One of the less visible changes in Windows 11 (unless you have an absolutely messed up PC with lots of hardware and software issues) is a slightly refreshed blue screen of death or simply BSOD. Instead of a traditional, well, blue BSOD, Microsoft decided to swap colors; thus, a black screen of death was born.
Unlike more radical visual upgrades in Windows 11, such as the new taskbar and Start menu, the black screen of death did not invoke any user backlash. Still, Microsoft decided to undo the change. In the recent update in the Beta and Release Preview channels, Microsoft quietly announced that it is bringing back the now-classic blue screen of death.
"We changed the screen color to blue when a device stops working, or a stop error occurs as in previous versions of Windows," says Microsoft in the release notes for Windows 11 22000.346. Unfortunately, the company did not provide additional information or explanation. With that, BSOD in Windows 11 will remain mostly unchanged since 2012: a sad face, an error code, and a QR code for quick troubleshooting.
Besides changing colors for the blue screen of death, Windows 11 22000.356 brings a hefty list of numerous fixes and improvements.

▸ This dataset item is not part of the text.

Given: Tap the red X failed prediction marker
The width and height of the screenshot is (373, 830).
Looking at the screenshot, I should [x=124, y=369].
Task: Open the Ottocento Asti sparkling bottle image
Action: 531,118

The update, which is to hit the stable channel in a couple of weeks, fixes bugs in the new taskbar, File Explorer, Bluetooth audio, printing issues, and many more. You can read the full changelog in our dedicated post covering the update.
Microsoft released cumulative updates for Windows 10 and 11 on Tuesday, November 9. The company usually pushes additional preview updates (C-releases) every month, which means you can expect the build 22000.356 to hit the stable channel (as a preview) soon.